Task brief: Taking each line of the material in turn, count those with the string "options" and answer with the count alone.

Input material:
BEGIN
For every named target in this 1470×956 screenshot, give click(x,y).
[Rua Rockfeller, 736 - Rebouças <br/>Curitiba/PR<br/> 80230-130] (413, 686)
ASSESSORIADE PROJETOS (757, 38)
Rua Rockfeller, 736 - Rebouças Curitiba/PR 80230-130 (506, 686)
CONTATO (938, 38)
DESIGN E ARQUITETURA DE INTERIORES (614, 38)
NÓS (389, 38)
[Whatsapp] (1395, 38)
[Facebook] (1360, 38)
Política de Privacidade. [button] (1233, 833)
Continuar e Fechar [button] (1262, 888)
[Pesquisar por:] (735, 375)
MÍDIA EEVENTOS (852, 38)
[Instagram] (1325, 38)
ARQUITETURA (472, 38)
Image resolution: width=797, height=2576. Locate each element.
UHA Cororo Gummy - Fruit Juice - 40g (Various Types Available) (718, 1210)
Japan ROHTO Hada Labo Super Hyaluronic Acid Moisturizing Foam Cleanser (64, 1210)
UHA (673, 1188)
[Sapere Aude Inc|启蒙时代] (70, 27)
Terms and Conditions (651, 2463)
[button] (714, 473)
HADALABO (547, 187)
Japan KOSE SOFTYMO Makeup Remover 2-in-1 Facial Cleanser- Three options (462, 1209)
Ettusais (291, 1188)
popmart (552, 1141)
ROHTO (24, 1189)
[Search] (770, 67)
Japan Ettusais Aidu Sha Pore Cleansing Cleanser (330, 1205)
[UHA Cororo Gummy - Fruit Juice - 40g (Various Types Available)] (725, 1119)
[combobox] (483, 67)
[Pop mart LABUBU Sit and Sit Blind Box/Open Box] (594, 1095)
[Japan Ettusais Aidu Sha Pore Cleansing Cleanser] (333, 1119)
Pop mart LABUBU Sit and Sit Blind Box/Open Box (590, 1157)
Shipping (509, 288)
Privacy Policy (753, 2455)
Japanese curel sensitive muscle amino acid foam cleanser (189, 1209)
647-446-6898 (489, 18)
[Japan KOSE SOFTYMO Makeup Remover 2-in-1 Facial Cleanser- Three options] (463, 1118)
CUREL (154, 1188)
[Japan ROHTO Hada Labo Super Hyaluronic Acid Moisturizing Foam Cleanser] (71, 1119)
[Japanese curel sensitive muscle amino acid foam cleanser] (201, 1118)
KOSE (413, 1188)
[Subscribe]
END
Solution to this problem: 2